Écrire ici pour moi n'est plus ouvrage de lumière. Ailleurs m'interpellent des morts à la dérive qui n'ont encre ni papier ni plume en leur barque si noire. Et puis quelques vivants de même démunis parmi l'enclos des monts branchus. Mais l'aube me retrouve à pic entre deux lucarnes de l'espace où je balconne et ne me laissera jamais semblable. Une heure ou deux le grand parti des rossignols a pris ma chambre à feu pour un pin de ténèbres. Ils sont mots violents que la nuit range mal et dérange. Ainsi les mains levées plus fréquentes et tremblantes. Ainsi le coeur tardif. J'y gagne une rigueur.

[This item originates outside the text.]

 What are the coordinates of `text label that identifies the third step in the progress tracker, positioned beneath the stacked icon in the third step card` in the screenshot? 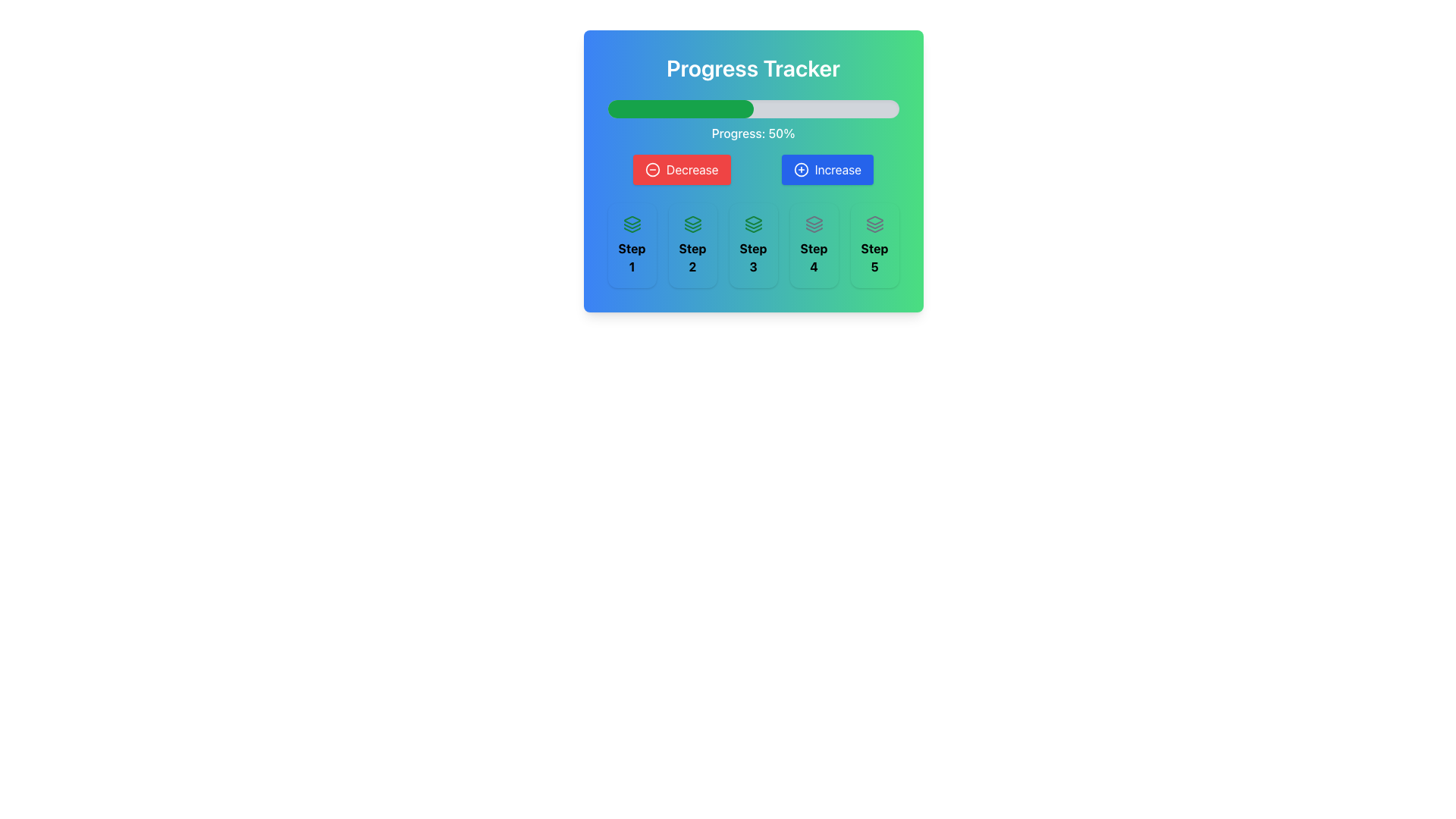 It's located at (753, 256).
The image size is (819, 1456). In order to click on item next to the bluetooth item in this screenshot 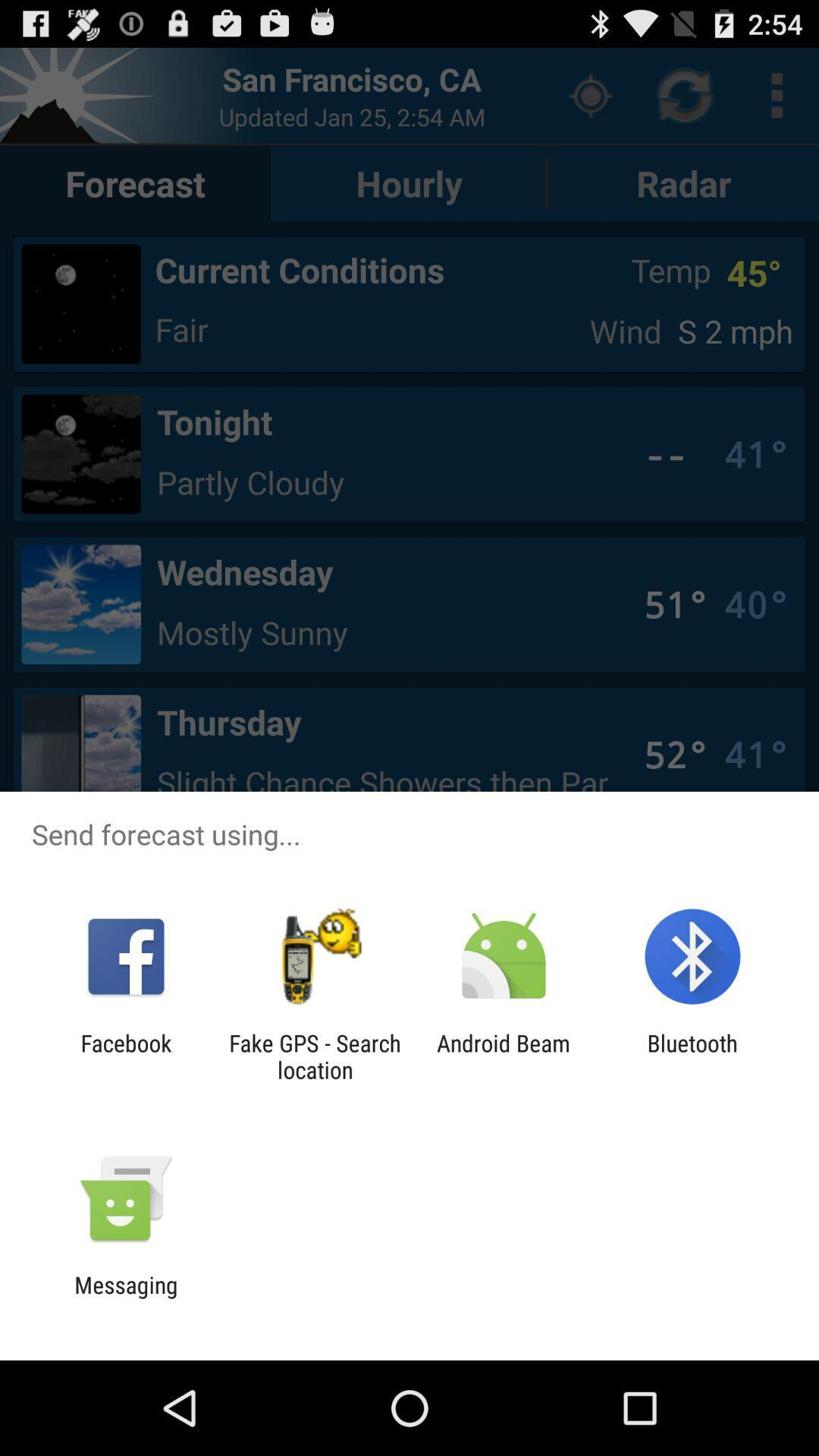, I will do `click(504, 1056)`.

Aux soirées lisses et dévidé le fil ténu des jours cette allégresse m'a recommencé. Mise en doute la fatigue un ruisselant sommeil m'élève au profond visage des nues. j'ai pour témoin ma vieille lampe avoir à sa lueur défoui les menées blanches d'un pays d'érables. Et l'éternel glissement d'astres en route pour l'hiver. Ô douce lune es-tu venue quand je me suis tourné vers la muraille ? À minuit les roses de novembre ont quitté mon jardin pour le ciel.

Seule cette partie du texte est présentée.